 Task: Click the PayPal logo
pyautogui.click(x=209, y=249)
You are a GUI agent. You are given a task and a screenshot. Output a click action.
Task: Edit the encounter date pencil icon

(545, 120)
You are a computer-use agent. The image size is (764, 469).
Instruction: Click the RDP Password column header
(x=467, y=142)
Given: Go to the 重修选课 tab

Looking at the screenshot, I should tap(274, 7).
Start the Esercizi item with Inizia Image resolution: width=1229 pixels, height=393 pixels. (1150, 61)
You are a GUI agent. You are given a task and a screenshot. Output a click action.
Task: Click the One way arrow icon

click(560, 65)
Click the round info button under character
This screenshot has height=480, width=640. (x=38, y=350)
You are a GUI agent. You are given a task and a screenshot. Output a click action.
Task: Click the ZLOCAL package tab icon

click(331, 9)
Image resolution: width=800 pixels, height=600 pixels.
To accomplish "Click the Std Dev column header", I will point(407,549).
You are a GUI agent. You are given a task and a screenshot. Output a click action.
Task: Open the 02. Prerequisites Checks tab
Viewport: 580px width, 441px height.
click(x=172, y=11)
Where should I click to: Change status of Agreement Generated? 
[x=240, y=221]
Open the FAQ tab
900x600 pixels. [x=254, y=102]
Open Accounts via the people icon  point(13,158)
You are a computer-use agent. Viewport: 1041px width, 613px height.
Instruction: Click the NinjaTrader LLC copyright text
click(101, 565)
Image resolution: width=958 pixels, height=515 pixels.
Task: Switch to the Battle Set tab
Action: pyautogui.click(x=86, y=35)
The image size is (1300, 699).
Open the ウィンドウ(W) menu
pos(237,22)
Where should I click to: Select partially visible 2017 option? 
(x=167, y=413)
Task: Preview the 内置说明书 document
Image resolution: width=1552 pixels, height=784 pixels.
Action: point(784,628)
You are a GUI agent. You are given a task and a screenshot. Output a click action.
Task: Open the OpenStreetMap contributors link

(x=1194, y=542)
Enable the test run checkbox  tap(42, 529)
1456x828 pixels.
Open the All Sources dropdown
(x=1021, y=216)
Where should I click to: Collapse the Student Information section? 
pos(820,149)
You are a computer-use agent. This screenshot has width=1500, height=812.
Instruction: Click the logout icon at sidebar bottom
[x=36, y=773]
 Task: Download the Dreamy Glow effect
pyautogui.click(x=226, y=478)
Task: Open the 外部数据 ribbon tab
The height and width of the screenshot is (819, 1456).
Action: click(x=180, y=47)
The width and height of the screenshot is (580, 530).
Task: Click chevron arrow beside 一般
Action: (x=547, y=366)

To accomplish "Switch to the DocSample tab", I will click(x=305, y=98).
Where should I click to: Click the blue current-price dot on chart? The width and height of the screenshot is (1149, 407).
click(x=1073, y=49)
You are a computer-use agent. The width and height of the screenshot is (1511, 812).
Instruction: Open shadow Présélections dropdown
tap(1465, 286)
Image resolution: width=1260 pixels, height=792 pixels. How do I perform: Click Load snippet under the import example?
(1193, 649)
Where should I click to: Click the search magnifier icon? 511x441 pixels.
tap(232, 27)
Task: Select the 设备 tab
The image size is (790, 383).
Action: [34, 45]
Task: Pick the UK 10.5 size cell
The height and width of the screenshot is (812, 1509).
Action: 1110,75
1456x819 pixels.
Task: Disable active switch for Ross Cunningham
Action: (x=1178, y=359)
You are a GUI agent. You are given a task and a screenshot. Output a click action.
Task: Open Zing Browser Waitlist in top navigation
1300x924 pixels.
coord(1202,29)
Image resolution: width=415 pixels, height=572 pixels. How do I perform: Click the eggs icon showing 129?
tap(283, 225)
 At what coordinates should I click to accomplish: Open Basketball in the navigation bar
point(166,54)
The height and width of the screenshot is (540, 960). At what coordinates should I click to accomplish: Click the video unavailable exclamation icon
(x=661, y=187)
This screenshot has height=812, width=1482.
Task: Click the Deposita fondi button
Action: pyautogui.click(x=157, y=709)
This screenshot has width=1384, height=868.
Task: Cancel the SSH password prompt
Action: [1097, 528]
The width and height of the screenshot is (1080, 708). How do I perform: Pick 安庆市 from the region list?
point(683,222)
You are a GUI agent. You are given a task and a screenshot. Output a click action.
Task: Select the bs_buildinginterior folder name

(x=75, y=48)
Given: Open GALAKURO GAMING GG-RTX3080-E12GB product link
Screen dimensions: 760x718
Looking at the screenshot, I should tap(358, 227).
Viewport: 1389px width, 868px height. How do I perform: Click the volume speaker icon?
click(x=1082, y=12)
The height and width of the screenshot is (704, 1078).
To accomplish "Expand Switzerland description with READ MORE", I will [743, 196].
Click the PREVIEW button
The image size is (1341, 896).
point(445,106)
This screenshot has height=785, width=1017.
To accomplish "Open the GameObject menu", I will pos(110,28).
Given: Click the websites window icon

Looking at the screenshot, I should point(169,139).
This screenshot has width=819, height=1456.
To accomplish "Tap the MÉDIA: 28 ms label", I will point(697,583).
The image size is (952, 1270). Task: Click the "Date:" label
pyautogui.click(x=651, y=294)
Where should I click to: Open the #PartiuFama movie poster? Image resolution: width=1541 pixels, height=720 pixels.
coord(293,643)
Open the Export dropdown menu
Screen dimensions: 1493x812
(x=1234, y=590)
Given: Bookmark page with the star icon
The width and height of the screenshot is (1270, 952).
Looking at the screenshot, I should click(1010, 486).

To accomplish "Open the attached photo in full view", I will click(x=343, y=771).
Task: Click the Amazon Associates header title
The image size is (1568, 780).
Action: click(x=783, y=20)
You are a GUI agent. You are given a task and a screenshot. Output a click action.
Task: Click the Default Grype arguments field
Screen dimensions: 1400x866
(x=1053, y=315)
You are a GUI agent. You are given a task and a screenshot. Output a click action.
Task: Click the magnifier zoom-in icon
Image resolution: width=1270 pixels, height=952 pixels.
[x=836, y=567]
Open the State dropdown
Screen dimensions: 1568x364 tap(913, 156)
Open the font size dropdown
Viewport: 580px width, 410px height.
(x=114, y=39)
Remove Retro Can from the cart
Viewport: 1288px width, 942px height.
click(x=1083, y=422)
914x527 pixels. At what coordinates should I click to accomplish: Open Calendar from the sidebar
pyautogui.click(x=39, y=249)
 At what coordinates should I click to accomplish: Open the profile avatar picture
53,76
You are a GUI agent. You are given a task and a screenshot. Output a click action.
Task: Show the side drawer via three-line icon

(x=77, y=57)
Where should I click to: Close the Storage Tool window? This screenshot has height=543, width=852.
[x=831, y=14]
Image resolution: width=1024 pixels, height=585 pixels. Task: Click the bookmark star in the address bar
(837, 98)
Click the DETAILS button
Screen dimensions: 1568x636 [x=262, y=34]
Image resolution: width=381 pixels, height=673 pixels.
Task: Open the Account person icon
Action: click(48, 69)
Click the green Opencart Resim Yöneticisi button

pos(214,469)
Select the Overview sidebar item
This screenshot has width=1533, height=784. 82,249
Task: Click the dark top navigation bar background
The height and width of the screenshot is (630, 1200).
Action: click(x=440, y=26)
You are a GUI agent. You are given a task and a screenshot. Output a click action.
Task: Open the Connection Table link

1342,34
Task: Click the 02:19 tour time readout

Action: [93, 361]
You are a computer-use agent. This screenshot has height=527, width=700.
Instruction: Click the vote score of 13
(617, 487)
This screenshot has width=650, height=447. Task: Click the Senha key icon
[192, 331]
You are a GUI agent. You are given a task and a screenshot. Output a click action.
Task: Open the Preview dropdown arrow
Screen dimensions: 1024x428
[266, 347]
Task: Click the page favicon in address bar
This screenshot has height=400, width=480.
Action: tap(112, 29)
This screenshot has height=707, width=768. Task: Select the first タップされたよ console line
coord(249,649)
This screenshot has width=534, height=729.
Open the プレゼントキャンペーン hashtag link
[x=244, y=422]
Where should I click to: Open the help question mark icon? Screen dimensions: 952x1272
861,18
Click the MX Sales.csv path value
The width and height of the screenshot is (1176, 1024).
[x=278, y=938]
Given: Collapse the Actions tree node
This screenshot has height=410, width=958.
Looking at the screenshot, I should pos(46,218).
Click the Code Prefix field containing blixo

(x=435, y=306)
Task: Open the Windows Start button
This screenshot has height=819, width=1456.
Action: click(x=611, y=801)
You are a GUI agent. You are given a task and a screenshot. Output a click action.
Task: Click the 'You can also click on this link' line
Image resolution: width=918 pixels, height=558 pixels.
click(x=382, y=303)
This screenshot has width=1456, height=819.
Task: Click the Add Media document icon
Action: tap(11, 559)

GOAL - Copy out the lines of the material verbatim, starting with the line that contains "Where should I click to: Click the search" and continuing through the line that contains "(x=75, y=48)".

THE REPLY -
Where should I click to: Click the search magnifier icon? 511x441 pixels.
tap(232, 27)
Task: Select the 设备 tab
The image size is (790, 383).
Action: [34, 45]
Task: Pick the UK 10.5 size cell
The height and width of the screenshot is (812, 1509).
Action: 1110,75
1456x819 pixels.
Task: Disable active switch for Ross Cunningham
Action: (x=1178, y=359)
You are a GUI agent. You are given a task and a screenshot. Output a click action.
Task: Open Zing Browser Waitlist in top navigation
1300x924 pixels.
coord(1202,29)
Image resolution: width=415 pixels, height=572 pixels. How do I perform: Click the eggs icon showing 129?
tap(283, 225)
 At what coordinates should I click to accomplish: Open Basketball in the navigation bar
point(166,54)
The height and width of the screenshot is (540, 960). At what coordinates should I click to accomplish: Click the video unavailable exclamation icon
(x=661, y=187)
This screenshot has height=812, width=1482.
Task: Click the Deposita fondi button
Action: pyautogui.click(x=157, y=709)
This screenshot has width=1384, height=868.
Task: Cancel the SSH password prompt
Action: [1097, 528]
The width and height of the screenshot is (1080, 708). How do I perform: Pick 安庆市 from the region list?
point(683,222)
You are a GUI agent. You are given a task and a screenshot. Output a click action.
Task: Select the bs_buildinginterior folder name

(x=75, y=48)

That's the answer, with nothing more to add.